Many incidents occurred in confined spaces

Posted November 4, 2019

The most recent data from the Bureau of Labor Statistics (BLS) show a rise in fatal chemical inhalations in the workplace, from 34 fatalities in 2016 to 41 in 2017. From 2011 through 2017, data show the number varied between 33 and 55 fatal injuries each year, with a total of nearly 300 fatalities during the 7-year span.

Inhaling carbon monoxide led to the most fatalities (116 fatal injuries) during this time period followed by inhaling hydrogen sulfide (46 fatal injuries). Of the fatal single episode inhalations of chemicals and chemical products from 2011 through 2017, 37 percent or 110 fatal injuries, occurred in confined spaces.

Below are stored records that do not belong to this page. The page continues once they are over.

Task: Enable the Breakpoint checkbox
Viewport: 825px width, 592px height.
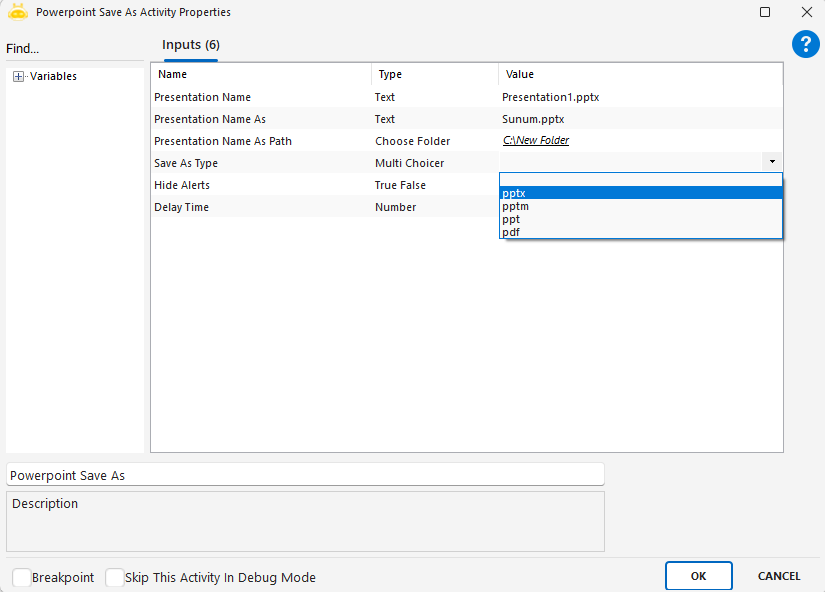Action: click(22, 577)
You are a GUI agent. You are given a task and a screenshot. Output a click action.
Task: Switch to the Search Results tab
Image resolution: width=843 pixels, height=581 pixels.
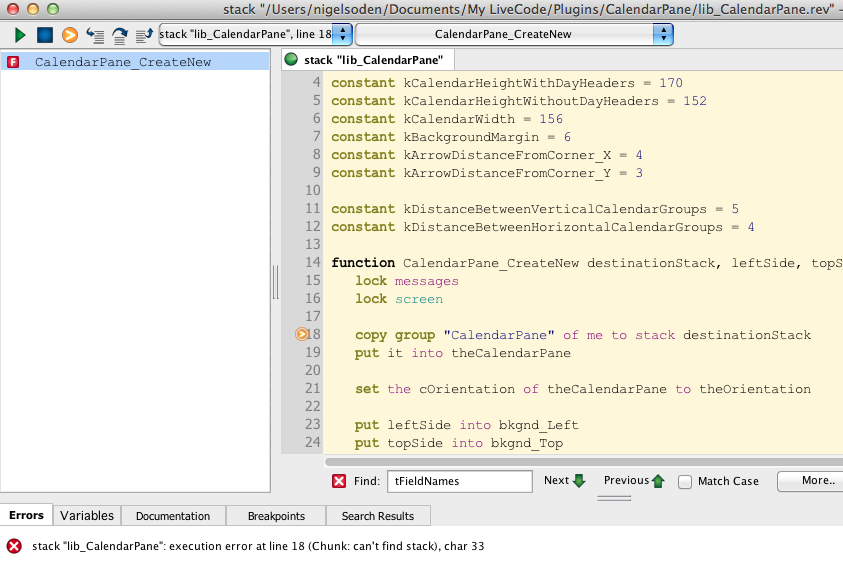click(x=379, y=516)
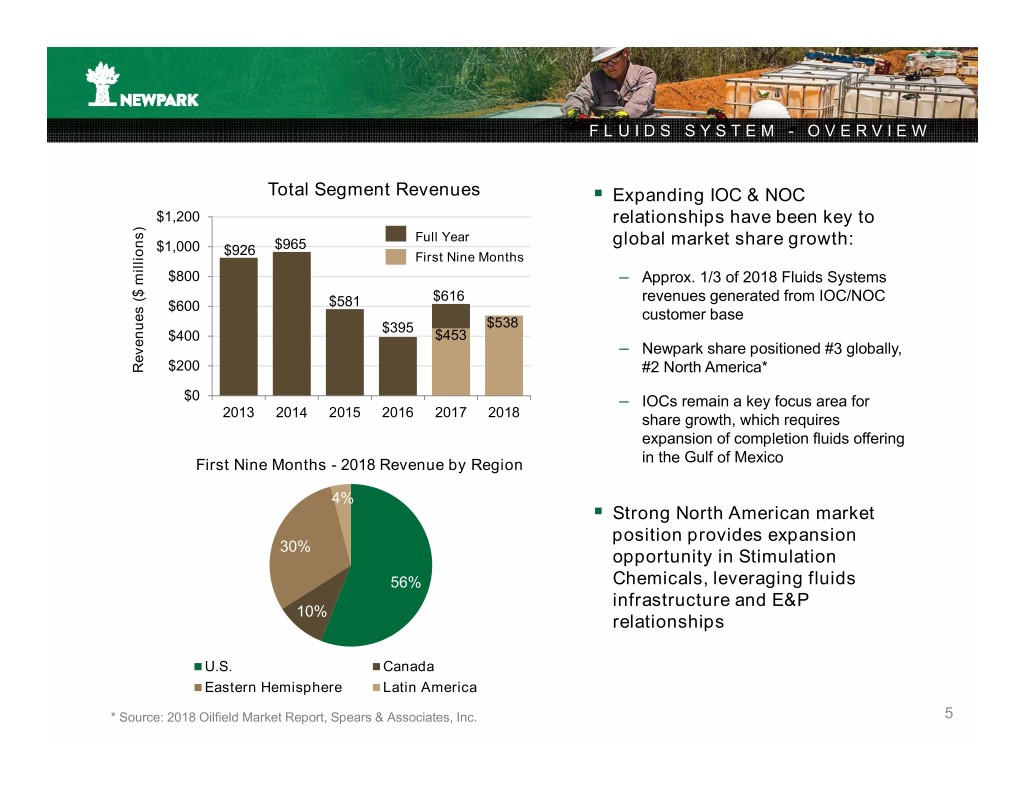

OSHA defines a confined space as a space that is not necessarily designed for people but is large enough for workers to enter and perform certain jobs. It also has limited or restricted means for entry or exit and is not designed for continuous occupancy. Examples can be found across numerous industries and include tanks, vessels, storage bins, ductwork, and manholes.

Deaths in confined spaces often occur because the atmosphere is oxygen-deficient, toxic, or combustible. Confined spaces that contain or have the potential to contain a serious atmospheric hazard should be classified as permit-required confined spaces and should be tested prior to entry and continually monitored.